Pero seguro que a muchos de los que leáis este artículo os parezca un error minúsculo comparado con otros cometidos. Porque algunos siguen evidenciando falta de ideas y de soluciones. Algunos solo saben cerrar, cerrar y volver a cerrar. ¡Y ahora ni siquiera quieren abrir! De hecho, algunos parecen encantados en vivir en la excepcionalidad. La prefieren antes que recuperar la normalidad. O esa es la impresión que da. Por ejemplo, hoy el señor Urkullu, lehendakari de Euskadi, metía el miedo en el cuerpo a todos los vascos y abría la posibilidad a no levantar la mano en verano. ¡Qué despropósito, señor Urkullu! ¡Qué auténtico despropósito! ¿De verdad es lo que piensa o es una nueva tomadura de pelo peneuvista a la sociedad vasca? Sea lo que sea. Tenga cuidado, porque quien juega con fuego, se puede quemar. Y, cerrar por cerrar, o cerrar y no abrir en un tiempo tan extenso, puede hacerle explotar la pandemia en la cara. Debería de saberlo ya. Menos cerrar y más vacunar.

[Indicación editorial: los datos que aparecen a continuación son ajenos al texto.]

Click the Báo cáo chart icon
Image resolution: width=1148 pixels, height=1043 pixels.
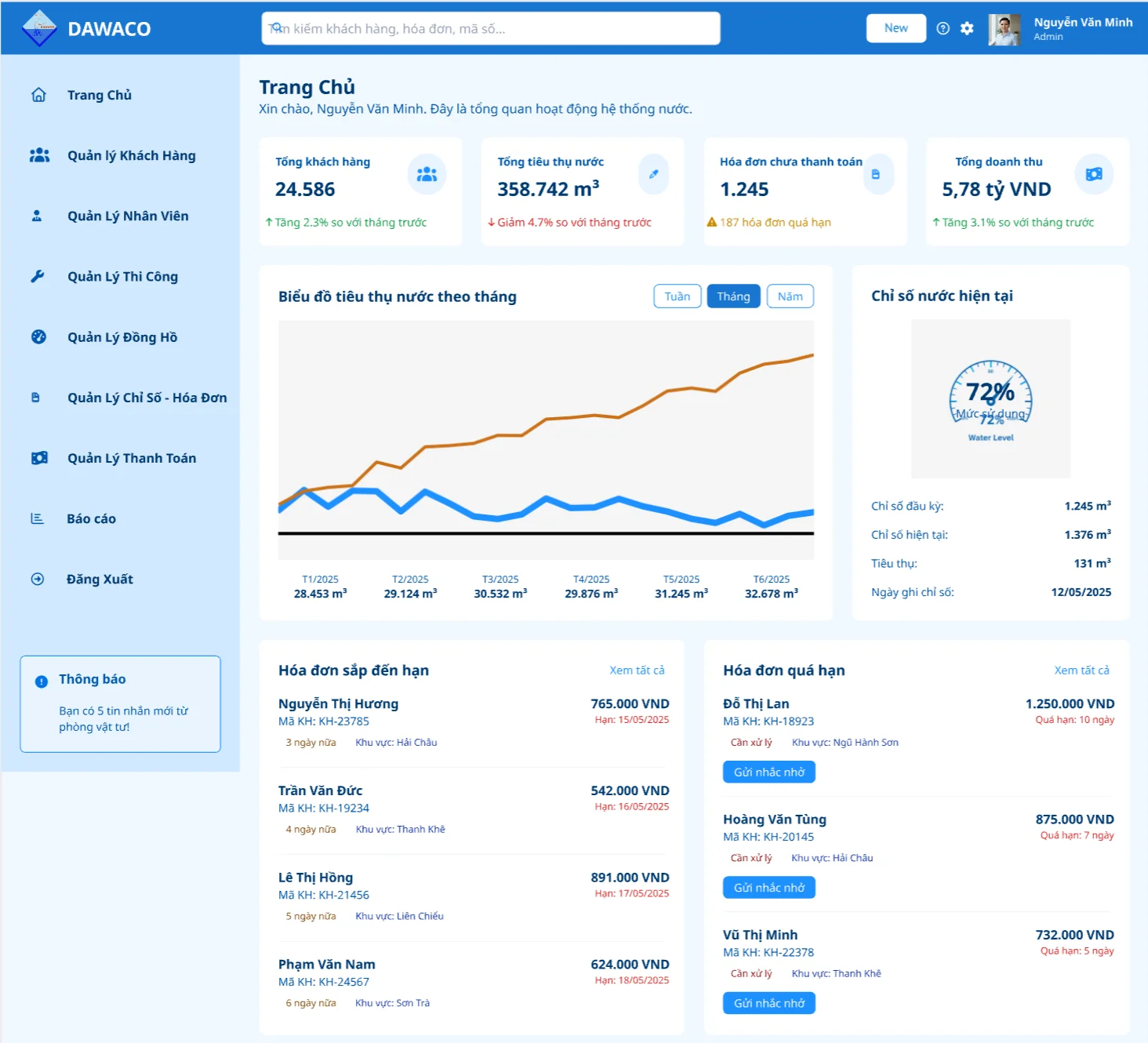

Vacunar, vacunar, vacunar… 

Madrid sí ha convivido con el virus. No es una utopía. Madrid ha logrado convivir con el virus. Y no, señor Gabilondo, en Madrid la posibilidad de morir por coronavirus no es mayor que en el resto de España. De hecho, el exceso de mortalidad desde junio a la actualidad en Madrid es mucho menor que en otras comunidades como la Comunidad Valenciana o que la media general de España. No mientan a los madrileños. No mientan a los españoles. No envidien al bautizado en Europa como el «milagro madrileño». Quizás, no sea la palabra apropiada: milagro. Creo que hay otra mejor: trabajo. Trabajar y dejar trabajar. Arriesgar y no amargar. Convivir y no mentir. Ahora que la Junta de Andalucía también está poniendo problemas para que los toros vuelvan este mes de abril a La Maestranza, creo que es importante destacar ese mensaje. Hay que ser valiente y mirar hacia adelante. Hay que ser valiente y arriesgar. Porque quien no arriesga, no gana. Y Madrid, el 4 de mayo, seguirá apostando por ganar. Seguirá apostando por la libertad.